Bifurcation in Quantum Measurement

TL;DR

This paper introduces a generic, reversible quantum measurement model demonstrating how a large system induces a bifurcation process, leading to eigenstate collapse consistent with the Born rule.

Contribution

It presents a new model of quantum measurement within reversible mechanics, illustrating a bifurcation mechanism for state collapse in large systems.

Findings

Large system A causes initial states to bifurcate into two subsets.

Each subset leads the measured system to an eigenstate.

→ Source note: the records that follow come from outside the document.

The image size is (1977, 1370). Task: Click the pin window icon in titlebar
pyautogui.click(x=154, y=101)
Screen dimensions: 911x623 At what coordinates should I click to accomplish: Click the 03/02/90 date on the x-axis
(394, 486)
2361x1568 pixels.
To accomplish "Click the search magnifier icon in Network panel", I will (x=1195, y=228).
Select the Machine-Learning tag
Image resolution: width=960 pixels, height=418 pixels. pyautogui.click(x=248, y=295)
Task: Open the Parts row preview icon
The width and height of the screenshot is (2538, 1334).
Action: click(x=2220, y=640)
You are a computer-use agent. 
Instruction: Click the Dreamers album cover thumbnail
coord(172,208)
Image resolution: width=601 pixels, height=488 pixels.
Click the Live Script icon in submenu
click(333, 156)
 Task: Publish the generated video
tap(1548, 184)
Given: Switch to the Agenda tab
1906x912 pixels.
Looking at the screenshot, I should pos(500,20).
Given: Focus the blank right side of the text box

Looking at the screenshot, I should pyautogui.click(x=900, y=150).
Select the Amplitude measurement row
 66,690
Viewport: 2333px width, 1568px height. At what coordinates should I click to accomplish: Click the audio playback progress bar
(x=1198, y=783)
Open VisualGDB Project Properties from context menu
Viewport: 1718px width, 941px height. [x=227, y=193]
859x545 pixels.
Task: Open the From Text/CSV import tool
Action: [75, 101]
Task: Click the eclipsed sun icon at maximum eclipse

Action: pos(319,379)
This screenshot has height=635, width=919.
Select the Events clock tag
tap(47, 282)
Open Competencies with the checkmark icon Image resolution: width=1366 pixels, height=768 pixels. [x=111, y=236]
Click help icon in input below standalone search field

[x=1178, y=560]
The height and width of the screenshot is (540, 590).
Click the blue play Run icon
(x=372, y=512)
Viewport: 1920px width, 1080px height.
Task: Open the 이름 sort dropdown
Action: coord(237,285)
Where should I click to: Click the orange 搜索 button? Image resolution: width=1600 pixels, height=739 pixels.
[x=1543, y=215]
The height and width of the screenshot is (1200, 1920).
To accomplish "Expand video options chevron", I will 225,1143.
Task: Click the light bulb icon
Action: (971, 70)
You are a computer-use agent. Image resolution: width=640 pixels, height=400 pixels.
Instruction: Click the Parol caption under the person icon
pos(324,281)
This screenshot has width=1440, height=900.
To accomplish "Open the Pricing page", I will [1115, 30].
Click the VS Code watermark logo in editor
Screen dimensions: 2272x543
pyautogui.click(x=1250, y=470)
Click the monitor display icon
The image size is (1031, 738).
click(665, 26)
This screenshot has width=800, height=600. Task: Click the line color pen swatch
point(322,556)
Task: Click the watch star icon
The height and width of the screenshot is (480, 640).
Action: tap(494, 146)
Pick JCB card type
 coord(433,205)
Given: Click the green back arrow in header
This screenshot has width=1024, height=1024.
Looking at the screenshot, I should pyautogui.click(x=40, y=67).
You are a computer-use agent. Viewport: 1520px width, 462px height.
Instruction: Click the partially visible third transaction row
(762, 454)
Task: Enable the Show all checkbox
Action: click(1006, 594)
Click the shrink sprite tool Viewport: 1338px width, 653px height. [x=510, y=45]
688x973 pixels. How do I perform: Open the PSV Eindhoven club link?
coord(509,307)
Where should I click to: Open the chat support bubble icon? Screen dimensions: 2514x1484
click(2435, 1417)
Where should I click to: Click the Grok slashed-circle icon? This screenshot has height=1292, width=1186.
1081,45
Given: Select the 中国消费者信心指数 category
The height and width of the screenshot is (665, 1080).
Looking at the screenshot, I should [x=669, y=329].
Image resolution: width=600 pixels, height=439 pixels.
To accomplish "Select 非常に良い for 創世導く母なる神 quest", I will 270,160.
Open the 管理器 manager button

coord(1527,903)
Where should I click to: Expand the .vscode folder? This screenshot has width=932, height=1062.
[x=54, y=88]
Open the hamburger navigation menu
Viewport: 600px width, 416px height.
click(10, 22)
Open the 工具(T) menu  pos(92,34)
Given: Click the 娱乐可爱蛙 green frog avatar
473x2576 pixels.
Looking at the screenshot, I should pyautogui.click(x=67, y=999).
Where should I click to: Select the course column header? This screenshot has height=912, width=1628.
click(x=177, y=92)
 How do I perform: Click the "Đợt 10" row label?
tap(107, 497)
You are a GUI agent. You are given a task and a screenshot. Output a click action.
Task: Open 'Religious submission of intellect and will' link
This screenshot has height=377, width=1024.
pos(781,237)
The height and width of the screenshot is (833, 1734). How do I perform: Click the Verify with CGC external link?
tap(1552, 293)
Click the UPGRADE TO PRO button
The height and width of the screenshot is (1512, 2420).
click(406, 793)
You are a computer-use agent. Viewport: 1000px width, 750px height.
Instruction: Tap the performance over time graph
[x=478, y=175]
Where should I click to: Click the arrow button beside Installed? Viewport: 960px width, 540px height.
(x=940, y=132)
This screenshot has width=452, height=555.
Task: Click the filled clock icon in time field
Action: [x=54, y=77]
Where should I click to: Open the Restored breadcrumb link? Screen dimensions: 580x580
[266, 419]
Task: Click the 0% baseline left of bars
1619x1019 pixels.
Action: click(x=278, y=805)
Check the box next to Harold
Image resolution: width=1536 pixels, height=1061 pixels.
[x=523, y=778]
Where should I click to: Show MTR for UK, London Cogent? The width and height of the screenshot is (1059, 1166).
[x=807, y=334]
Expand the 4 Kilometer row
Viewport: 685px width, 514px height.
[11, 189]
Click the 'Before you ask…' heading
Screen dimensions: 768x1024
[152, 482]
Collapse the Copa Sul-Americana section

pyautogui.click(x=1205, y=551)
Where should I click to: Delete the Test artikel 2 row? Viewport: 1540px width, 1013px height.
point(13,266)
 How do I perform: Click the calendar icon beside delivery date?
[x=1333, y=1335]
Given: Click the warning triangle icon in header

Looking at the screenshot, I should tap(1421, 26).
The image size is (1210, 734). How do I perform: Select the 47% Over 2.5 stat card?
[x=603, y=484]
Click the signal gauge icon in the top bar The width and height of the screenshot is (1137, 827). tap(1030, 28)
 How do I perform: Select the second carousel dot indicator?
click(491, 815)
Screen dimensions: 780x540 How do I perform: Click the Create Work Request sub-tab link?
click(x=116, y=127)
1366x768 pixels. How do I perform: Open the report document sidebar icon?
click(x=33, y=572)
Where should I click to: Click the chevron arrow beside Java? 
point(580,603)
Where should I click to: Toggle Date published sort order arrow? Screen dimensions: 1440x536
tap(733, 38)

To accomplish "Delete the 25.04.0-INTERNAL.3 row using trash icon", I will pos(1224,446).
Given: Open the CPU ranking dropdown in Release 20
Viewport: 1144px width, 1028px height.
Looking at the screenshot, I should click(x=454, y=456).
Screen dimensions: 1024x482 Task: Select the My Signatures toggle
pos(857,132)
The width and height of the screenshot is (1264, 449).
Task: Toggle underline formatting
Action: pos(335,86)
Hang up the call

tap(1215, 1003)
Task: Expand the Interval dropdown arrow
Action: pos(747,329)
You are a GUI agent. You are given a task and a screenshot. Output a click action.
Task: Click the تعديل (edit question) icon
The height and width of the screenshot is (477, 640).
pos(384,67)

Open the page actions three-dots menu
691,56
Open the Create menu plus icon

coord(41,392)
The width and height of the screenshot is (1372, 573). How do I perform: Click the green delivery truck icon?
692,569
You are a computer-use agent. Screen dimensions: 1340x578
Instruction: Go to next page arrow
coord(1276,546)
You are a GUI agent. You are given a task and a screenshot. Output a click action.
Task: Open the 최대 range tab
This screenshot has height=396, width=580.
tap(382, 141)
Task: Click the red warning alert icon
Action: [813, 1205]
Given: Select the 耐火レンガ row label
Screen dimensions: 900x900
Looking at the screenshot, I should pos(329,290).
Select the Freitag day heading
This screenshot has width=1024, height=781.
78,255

Probabilities align with the Born rule.

Abstract

We present a generic model of (non-destructive) quantum measurement. Being formulated within reversible quantum mechanics, the model illustrates a mechanism of a measurement process --- a transition of the measured system to an eigenstate of the measured observable. The model consists of a two-level system $\mu$ interacting with a larger system $A$, consisting of smaller subsystems. The interaction is modelled as a scattering process. Restricting the states of $A$ to product states leads to a bifurcation process: In the limit of a large system $A$, the initial states of $A$ that are efficient in leading to a final state are divided into two separated subsets. For each of these subsets, $\mu$ ends up in one of the eigenstates of the measured observable. The probabilities obtained in this branching confirm the Born rule.